◆ Extract provided ◆

========

The management team has identified and advanced work on four key opportunities. These are promising prospects aimed at increasing the project's NPV by over US$4 billion. When completed by the end of the year, they could become some of the most value-creating projects in the company's recent operating history.

1. Direct Reduction Iron ("DRI") test work: Confirmation received, through laboratory-based tests, that the Zanaga Project can produce DRI specification pellet feed products of more than 68% Fe grade. This successful test confirmation has resulted in a significant increase in the project's NPV compared to the 2024 FS update results.

2. Pellet Plant Feasibility Study: Feasibility study in progress to evaluate the opportunity to construct a pellet plant as part of the Zanaga Project, producing value-added DRI specification pellets, which have the potential to increase the NPV of the Zanaga Project by up to US$1 billion. The results are expected in Q4 2025.

3. Single 30Mtpa Capacity Pipeline: An opportunity is being explored to reduce overall project capital expenditure by approximately US$0.7 billion and to accelerate the timetable for the Stage Two expansion by constructing a single 30Mtpa capacity pipeline in Stage One. A contractor has been appointed for detailed assessment, and a feasibility study-level costing for this pipeline is scheduled for completion in Q4 2025.

4. Dry Thickened Tailings Feasibility Study: A large wet tailings storage facility is currently planned for the Zanaga Project. An opportunity exists to utilise thickened paste or filtered tailings technology to reduce moisture content, thereby providing significant benefits such as lowering ongoing capital costs. This could potentially save up to US$2 billion in sustaining capital expenditure over the mine's lifespan. The non-monetary benefits are expected to include reduced construction and operational complexity, as well as simplified rehabilitation. The results expected in Q4 2025.

========

◆ Recorded information ◆
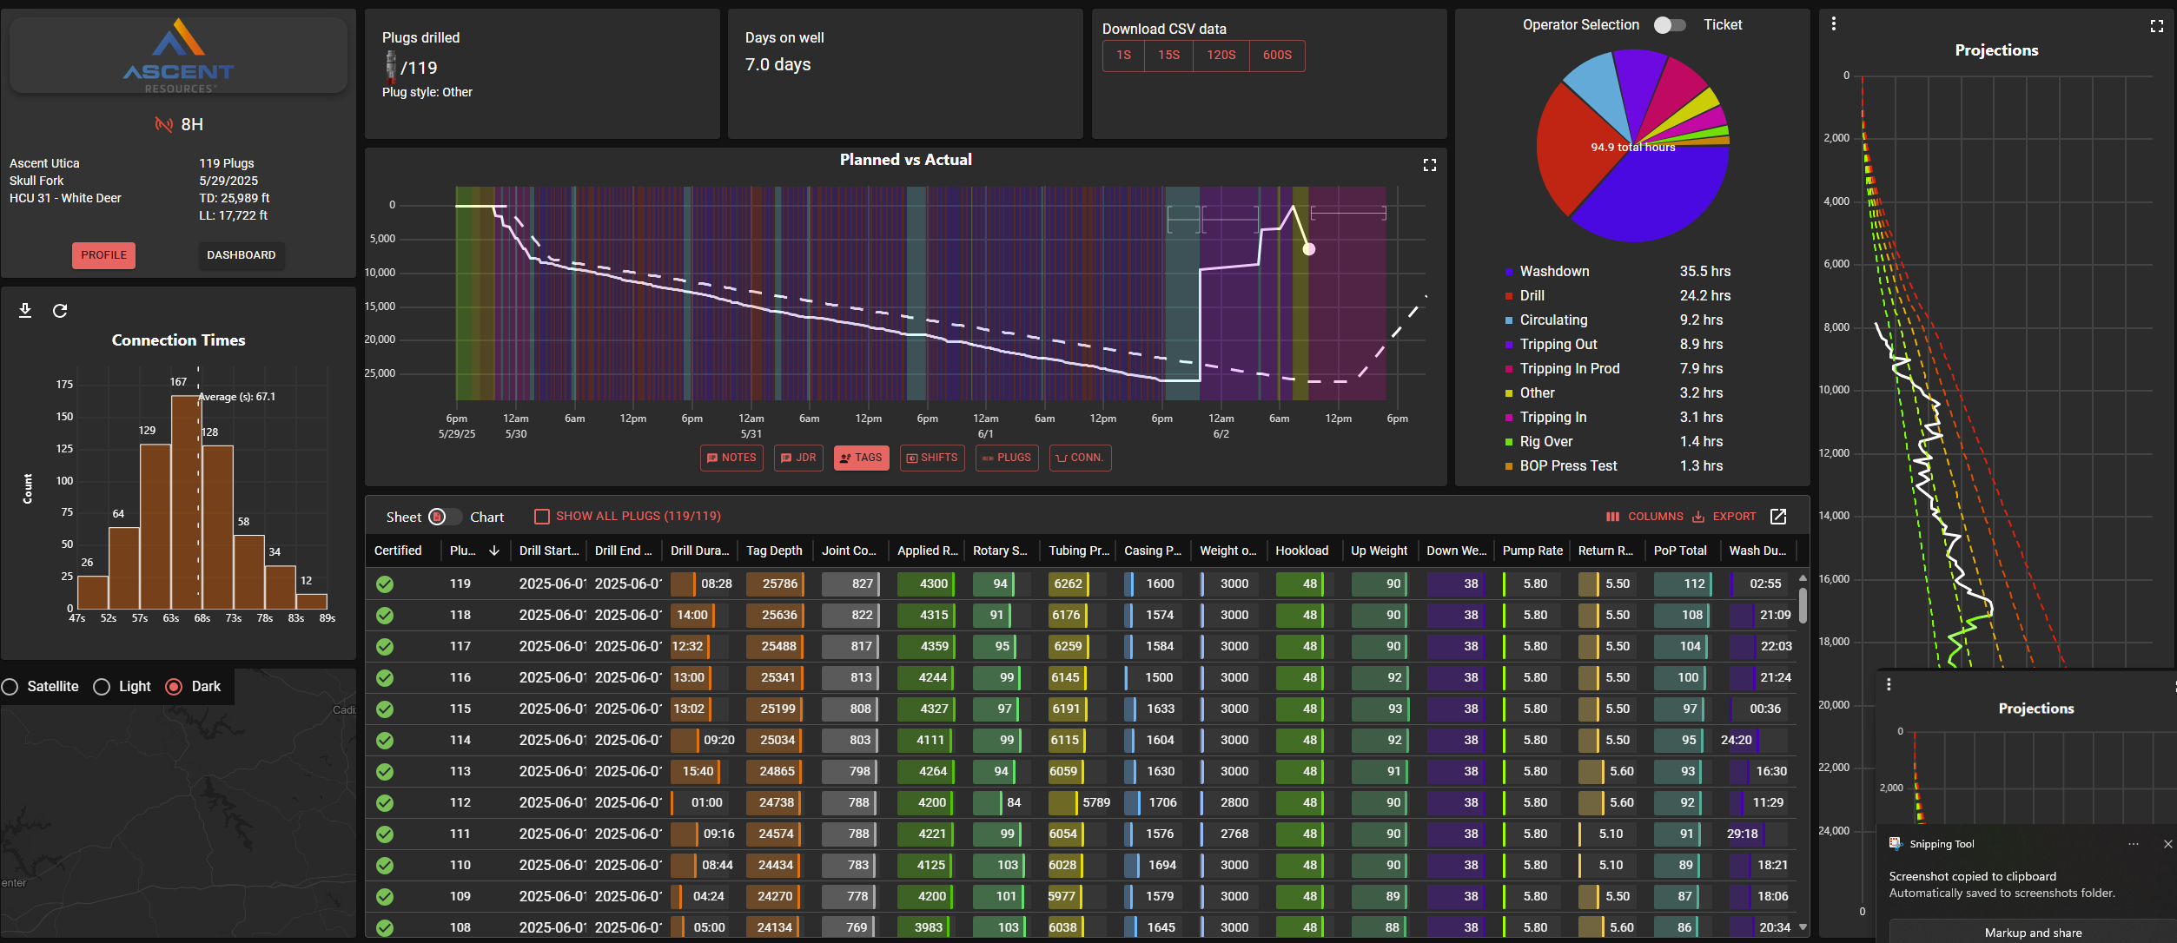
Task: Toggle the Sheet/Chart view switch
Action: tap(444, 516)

========

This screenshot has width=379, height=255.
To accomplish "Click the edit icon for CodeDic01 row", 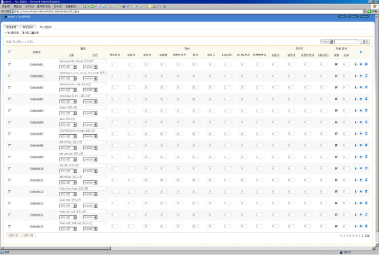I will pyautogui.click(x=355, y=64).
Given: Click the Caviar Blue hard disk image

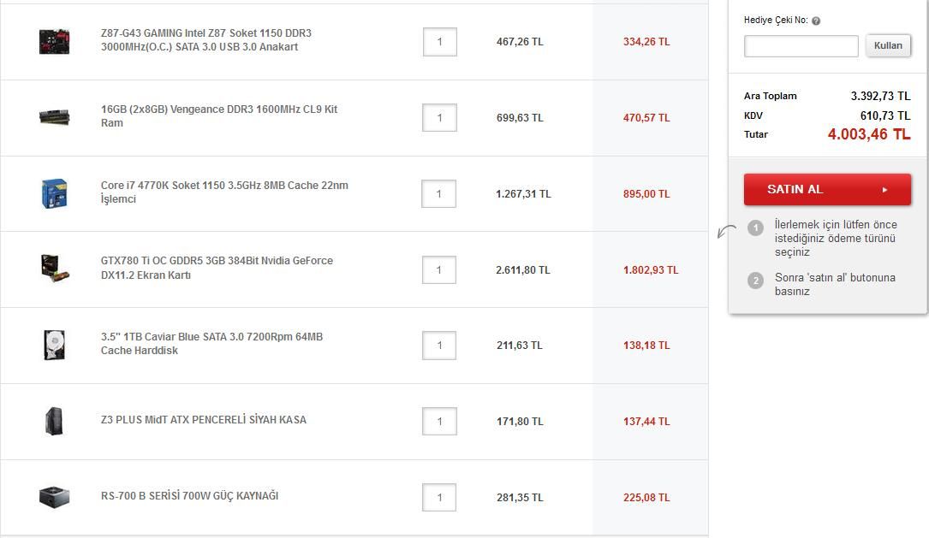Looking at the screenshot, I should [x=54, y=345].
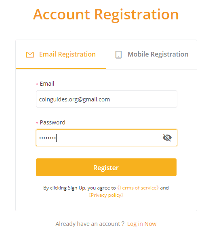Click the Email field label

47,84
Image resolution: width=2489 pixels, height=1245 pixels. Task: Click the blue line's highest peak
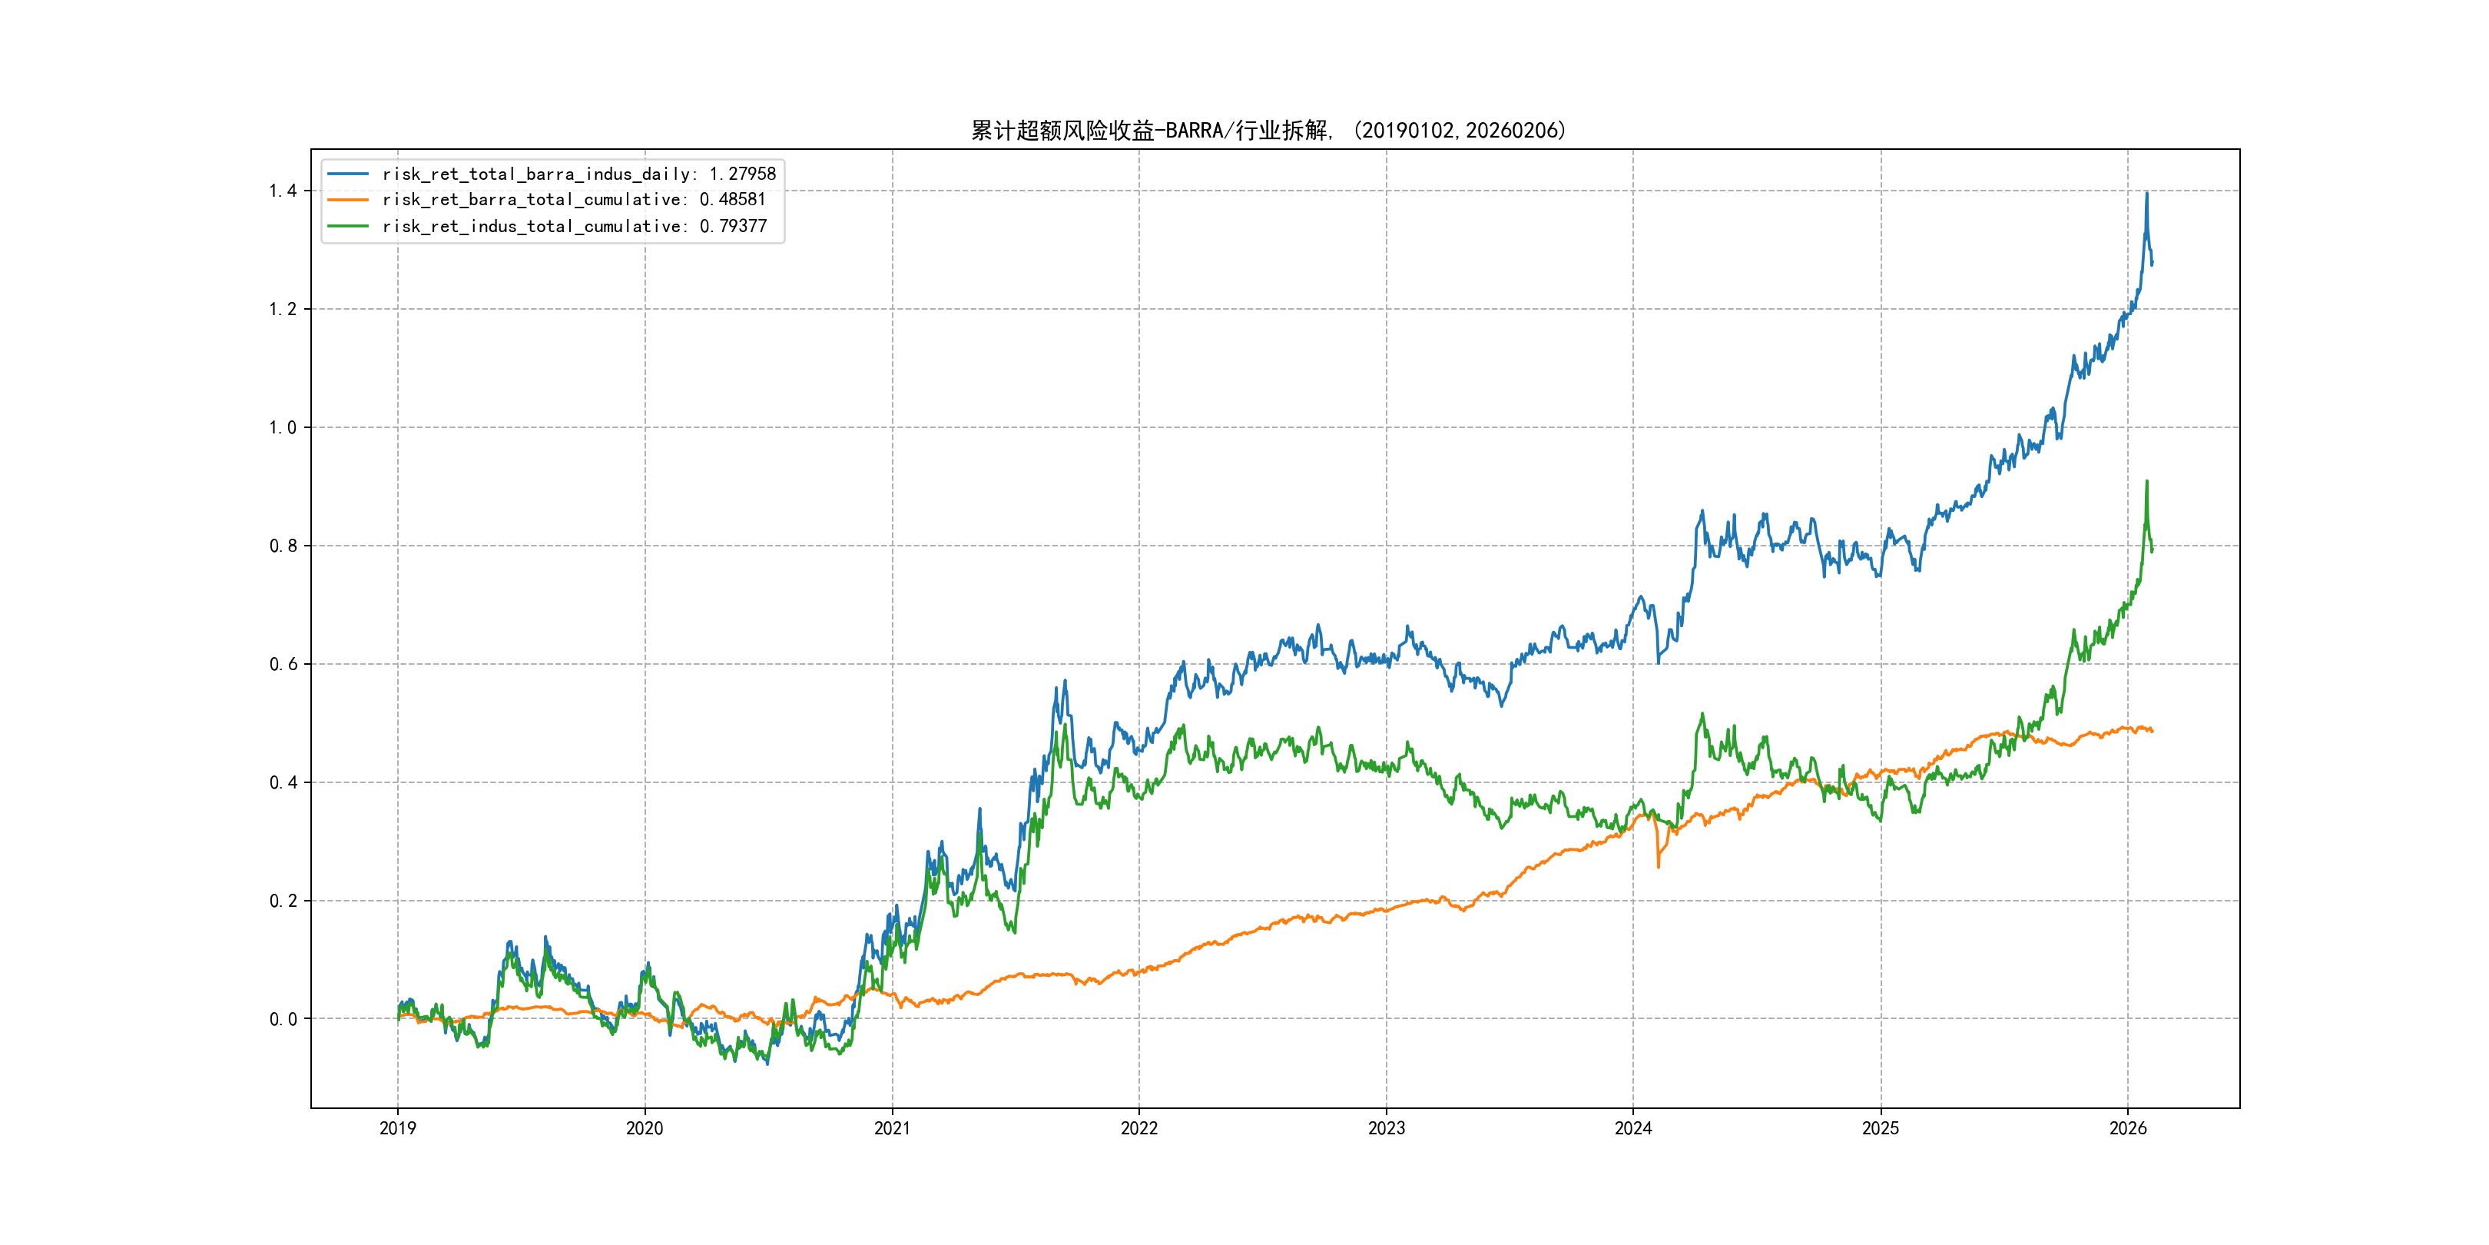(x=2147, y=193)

========

◆ Directive 1 ◆
Give the names of the four opportunities that the passage on the Zanaga Project lists.
◆ Directive 2 ◆
Rescale the entries from the line with "Image resolution: width=2489" up to and including the line with "(x=2147, y=193)". Reproduce only those lines, requests included, and multiply every coordinate in the answers by 2.35, rounding to whole numbers with halves rounded up. Leave the pictures out.
The entries are unrelated to the passage.

◆ Finished answer 1 ◆
Direct Reduction Iron ("DRI") test work
Pellet Plant Feasibility Study
Single 30Mtpa Capacity Pipeline
Dry Thickened Tailings Feasibility Study

◆ Finished answer 2 ◆
Image resolution: width=2489 pixels, height=1245 pixels. Task: Click the blue line's highest peak
(x=5045, y=454)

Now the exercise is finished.